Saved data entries

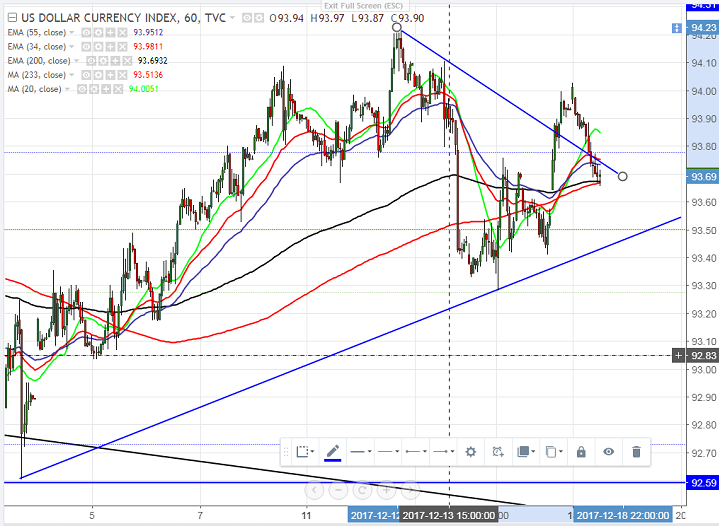This screenshot has height=526, width=719.
Task: Add alert on drawing with alarm clock icon
Action: 498,452
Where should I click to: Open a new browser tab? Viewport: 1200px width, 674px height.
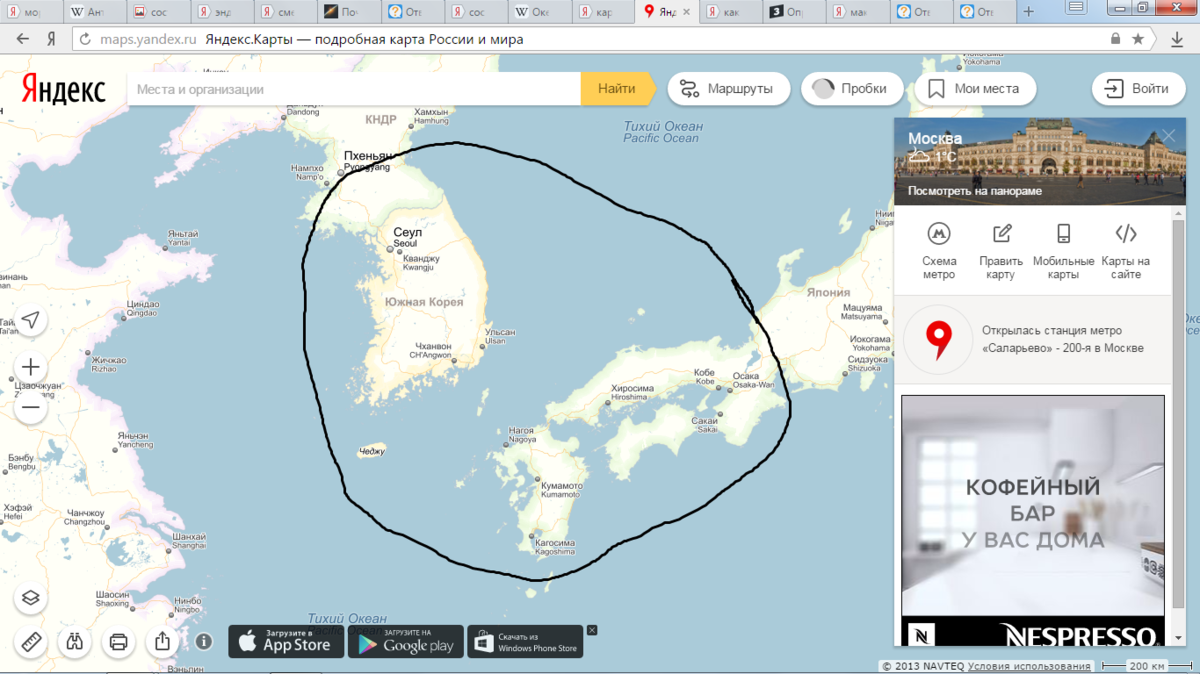(1029, 12)
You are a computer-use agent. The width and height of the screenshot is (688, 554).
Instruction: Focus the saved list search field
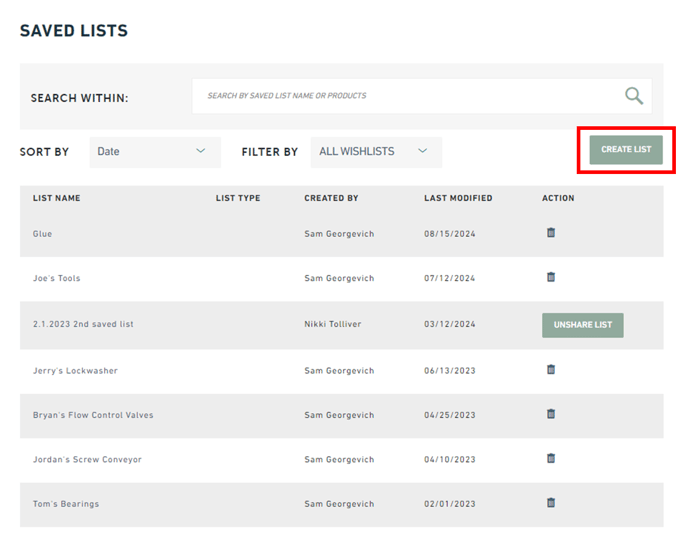[422, 96]
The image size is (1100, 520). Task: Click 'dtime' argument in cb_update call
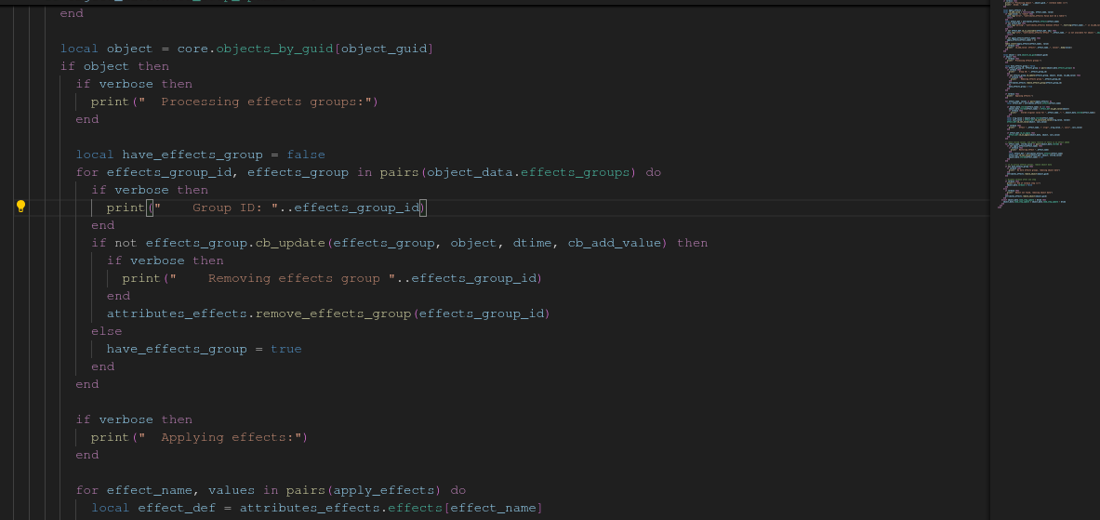[532, 243]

Requirement >> Print, exactly and without pictures, the lines from the one holding "The image size" through the last line of the entries above, both included.

Final answer >>
The image size is (1100, 520). Task: Click 'dtime' argument in cb_update call
[532, 243]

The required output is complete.